4. Food waste crisis and meat production

Reducing food waste will be key. By far the largest source of food waste, not technically categorized under IPCC’s analysis of food waste, is the ~90 percent of calories lost when growing crops to feed to animals to produce meat. This feed-conversion loss is the biggest food waste crisis.

Even under technical parameters though, this new research, as covered by Carbon Brief, shows only 2.4 percent of global supply emissions from food waste come from fruits and vegetables. Of the ~19Gt of CO2 from global food loss and waste in 2017, the vast majority (~11.5 Gt CO2) comes from wasted animal products.
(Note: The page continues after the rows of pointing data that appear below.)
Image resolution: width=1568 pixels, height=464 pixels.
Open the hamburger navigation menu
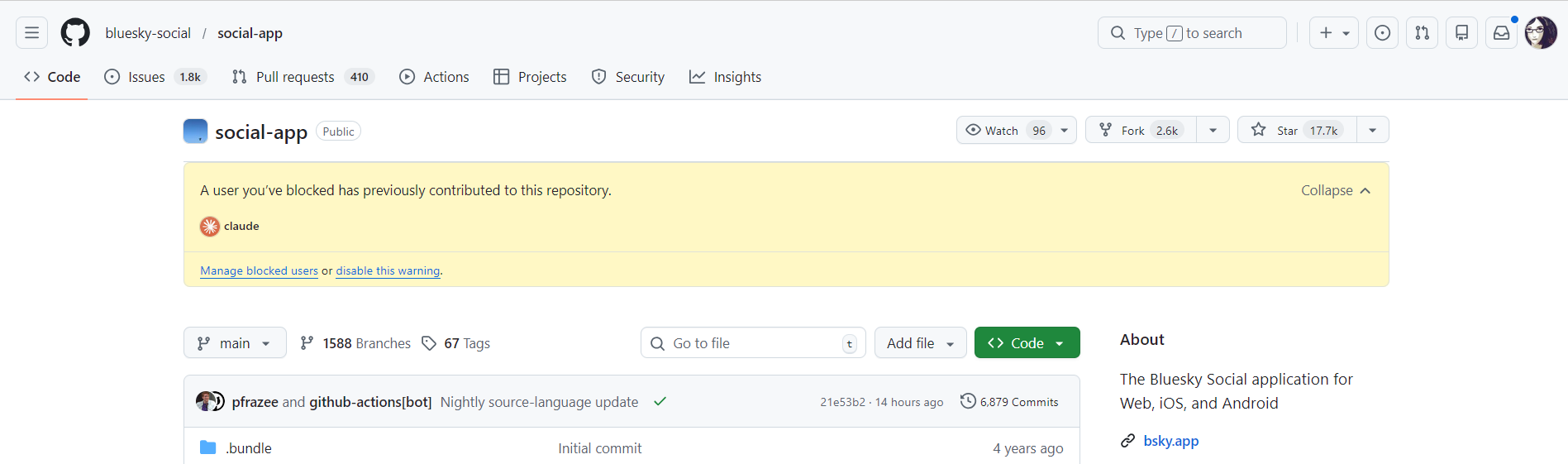point(31,33)
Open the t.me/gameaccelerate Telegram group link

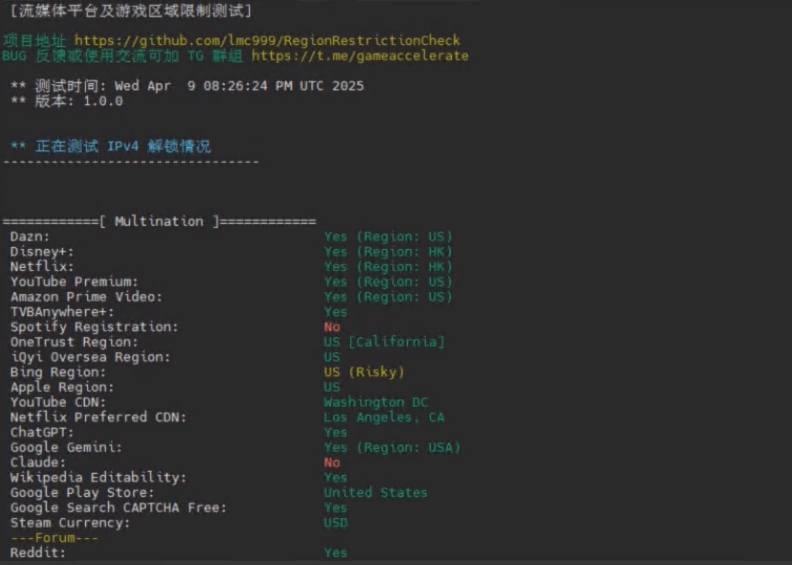click(x=360, y=56)
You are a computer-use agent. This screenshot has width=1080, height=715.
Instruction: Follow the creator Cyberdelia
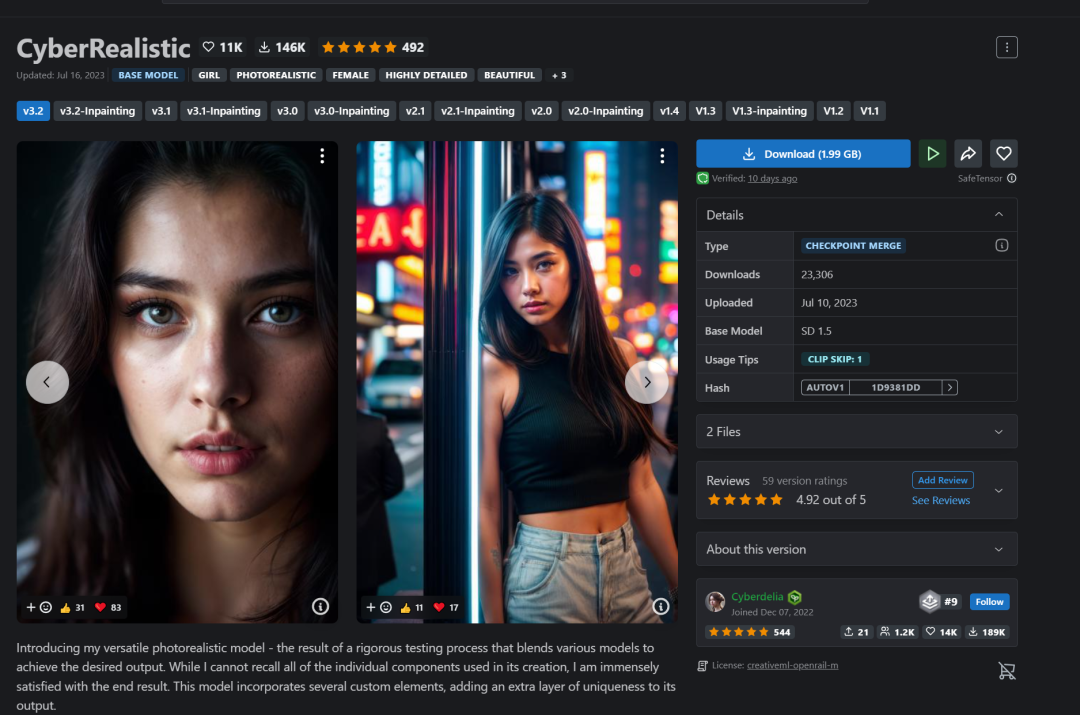(989, 602)
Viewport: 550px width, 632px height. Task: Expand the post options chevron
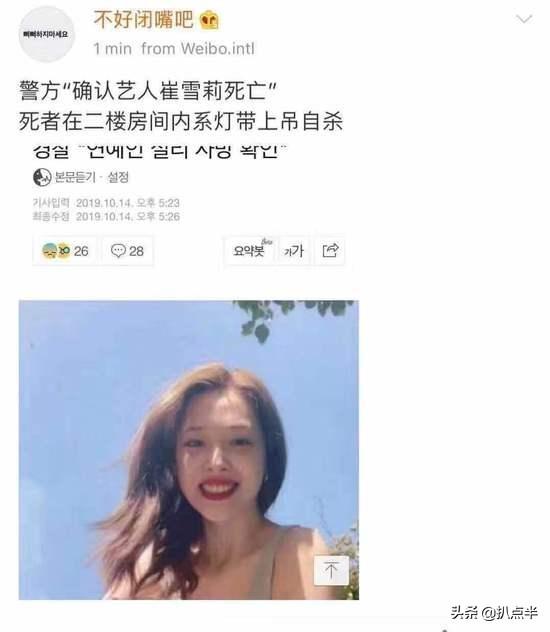point(524,19)
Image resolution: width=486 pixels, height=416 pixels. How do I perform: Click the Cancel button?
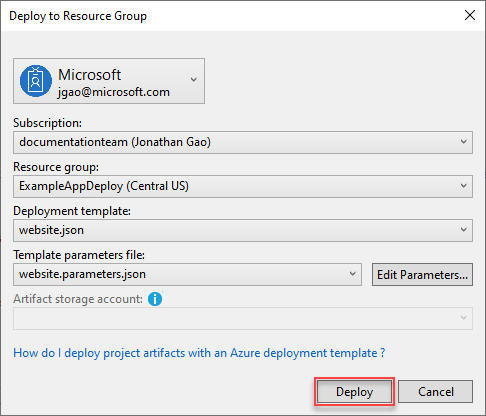pos(436,392)
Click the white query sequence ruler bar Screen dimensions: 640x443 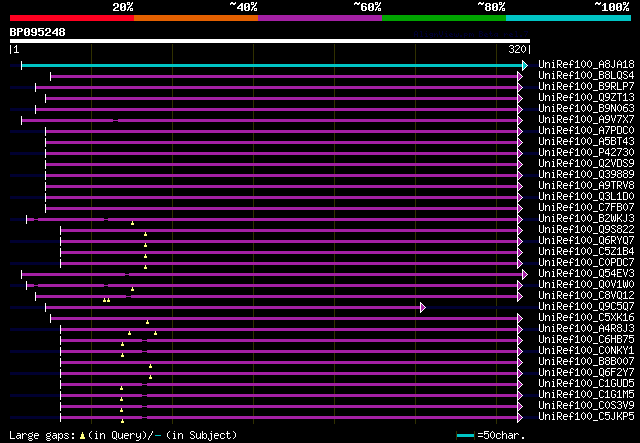270,41
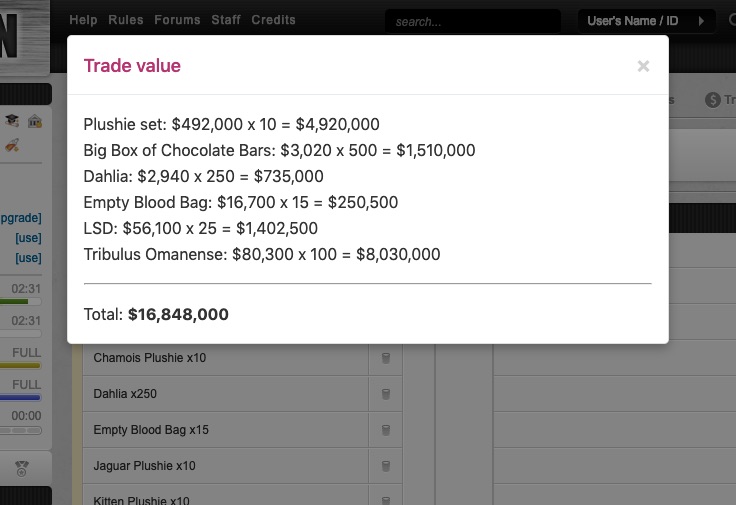Delete Jaguar Plushie x10 via trash icon
The height and width of the screenshot is (505, 736).
pyautogui.click(x=386, y=466)
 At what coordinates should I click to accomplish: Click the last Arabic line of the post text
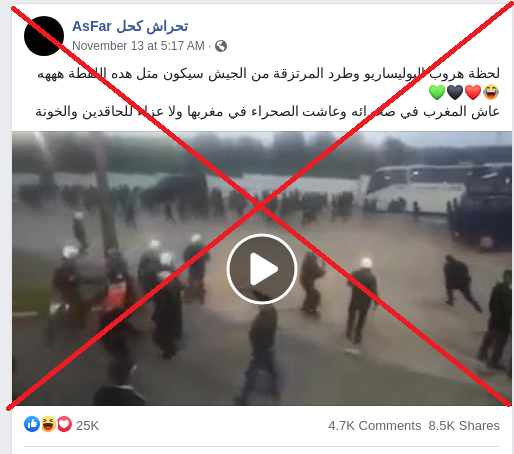[267, 112]
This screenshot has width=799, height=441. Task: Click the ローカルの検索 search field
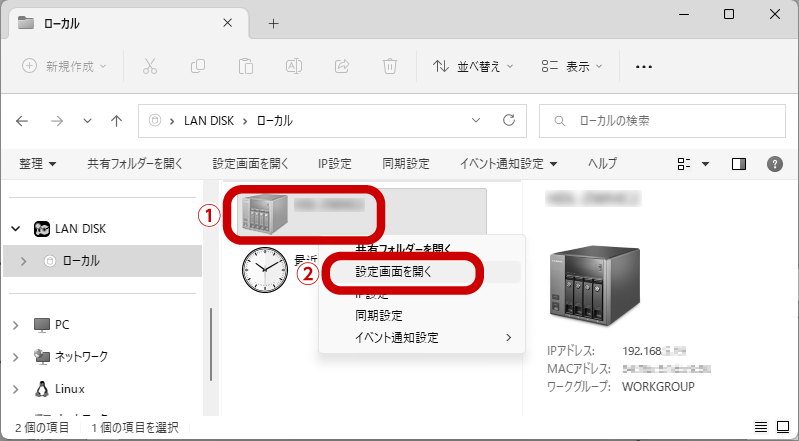click(660, 120)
As such, authors recommended a 50 percent meat reduction to directly mitigate food waste. 

A graph depicting Food loss and waste emissions from the supply process split into different food categories
Zhu et al. Food loss and waste emissions from the supply process (left) split into different food categories. The proportions (percentage) of food waste in different regions under the same food categories (right). The regions are: Latin America and the Caribbean (LAM + CAR), central Asia and southern Asia (CA + SA), sub-Saharan Africa (SSAF), European Union and North America (EU + NAM), western Asia and northern Africa (WA + NAF), Oceania (OC) and eastern Asia and southeastern Asia (EA + SEA)

5. Lack of media coverage

The latest IPCC report installation acknowledges a distinct lack of media coverage surrounding these issues.

“Policy and media coverage is uneven across sectors and remains limited for emissions from agriculture and feedstocks” (p.19).

New research surrounding media coverage and public awareness of the links between animal-sourced food and the climate emergency drives home just how significant the problem is. Researchers found that “in the US, UK, and English-language EU media… only 0.5 percent of articles on climate mentioned meat or livestock as a source of emissions.”

Final thoughts

Without transformational changes to our food and energy, most of which would also increase wellbeing globally, global warming of 3.2°C is projected by 2100. This will be an absolute devastation to children today, and future grandchildren. 

While the nearly 8,000 pages from the IPCC AR6 reports can be seen as bleak, we now know more than ever about what we need to do. While feeling overwhelmed or doomed is a risk, we should be mad and channel that energy to the many real scientific solutions that exist to make life far better for current and future generations.